Mumias Sugar Factory

Loaders hang on to a tractor transporting sugarcane to Mumias Sugar Factory in February 2018.

Photo credit: File | Nation Media Group

Far-reaching reforms are lined up in the sugar sector even as the government starts the process of writing off Sh117 billion owed by public sugar millers.

Part of the reforms are contained in the Sugar Bill 2022, which seeks to create a new regulator, the Kenya Sugar Board, that will license firms as well as develop and promote the industry. It will also delink the sugar sector from the Agriculture and Food Authority (AFA).

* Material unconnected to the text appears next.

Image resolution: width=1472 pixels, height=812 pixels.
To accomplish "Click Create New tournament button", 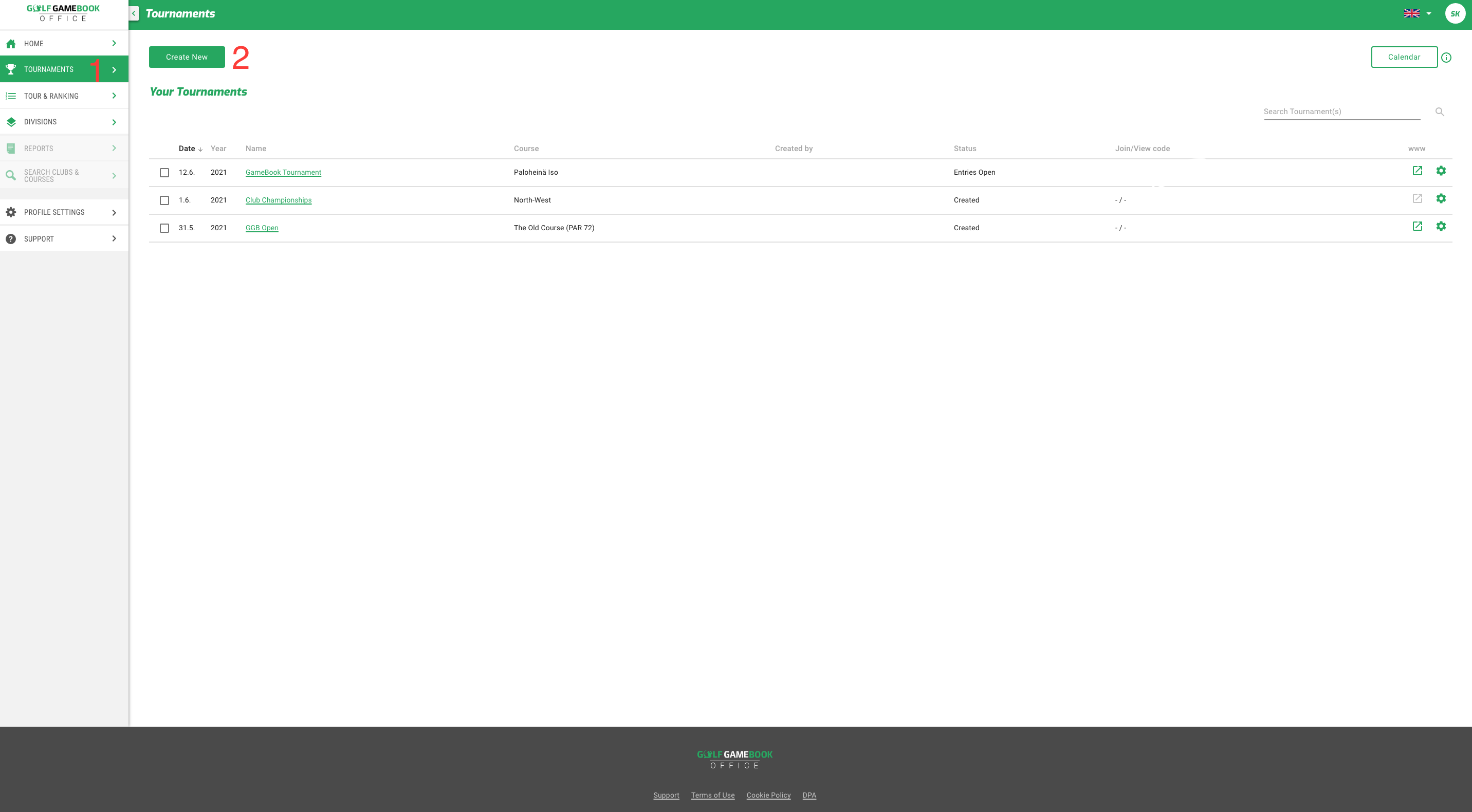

The Bill sponsored by Navakholo MP Emmanuel Wangwe proposes stringent rules, including requiring sugar importers to provide samples for testing before actual importation. This, according to Mr Wangwe, is aimed at protecting the local farmer from substandard products.

If the Bill, currently in the National Assembly, becomes law, the importation of sugar will only be done when there is a deficit of the commodity in the market. Those who flout this provision risk five years in jail or a fine not exceeding Sh10 million or both.

“A person who imports sugar into Kenya shall, prior to importation, provide evidence that the sugar they intend to import is not available in the local market and shall provide a sample of the sugar to be imported and a pre-import verification certificate from the country of origin,” the Bill reads.

Currently, sugar cane farmers are not protected by the government as sugar dealers continue to import the commodity and flooding the market.

The Bill also envisages the reintroduction of the Sugar Development Fund and Sugar Levy, abolished in 2013, to support sugar research at the Sugar Research Institute, with the management of extension services devolved to the county governments.

Investing in research is meant to assist in the development or adoption of faster-maturing varieties to replace the current one that matures after 24 months.

“The country yearns for varieties that mature quickly. We cannot continue to rely on these old varieties when the world is moving forward,” said Mr Wangwe.

National Assembly Minority Leader Opiyo Wandayi said that Kenya made a “terrible” mistake to lump together key sectors under AFA.

“By doing so, we lost focus and the sugar sector, specifically, lost the attention it deserved. It killed the sugar board,” said Mr Wandayi. “Since the AFA Act came into force, the sugar sector has been going under.”

He also noted that the same people who are doing the sugar milling business in the country are the same ones doing importation.

“They are a cartel and we must stop them because they have brought the sugar factories to their knees,” the Ugunja MP said.

Mr Wandayi said the Bill would reintroduce the Kenya Sugar Board “that is more focused on issues of sugar development” noting that sugar has become a cash cow for leaders.

“Some of those who milked the sugar sector dry are now on the right side of the politics of the country and we know them,” said Mr Wandayi.  He cited the example of that Miwani Sugar, one of those publicly owned factories, saying it was run down and lost over 9,000 hectares of land to cartels.

Other public sugar millers are Muhoroni, Chemelil, Mumias, Nzoia and South Nyanza (Sony).

Over the years, the sugar sector has been plagued by non-payment of farmers, increased costs of sugar production, declining land acreage under sugar cane, lack of markets for the commodity, flooding of the market with cheap sugar and poor management.

In early 2021, the Cabinet endorsed the separation of AFA directorates into independent institutions through several Bills including the Coffee Bill, Pyrethrum and Industrial Crops Bill, Horticulture Crops Authority Bill, Fibre Crops Development Bill and Food Crops Development Bill.

Then Agriculture Cabinet Secretary Peter Munya said that since AFA came into force, the country’s cash crops had not received the attention they deserve.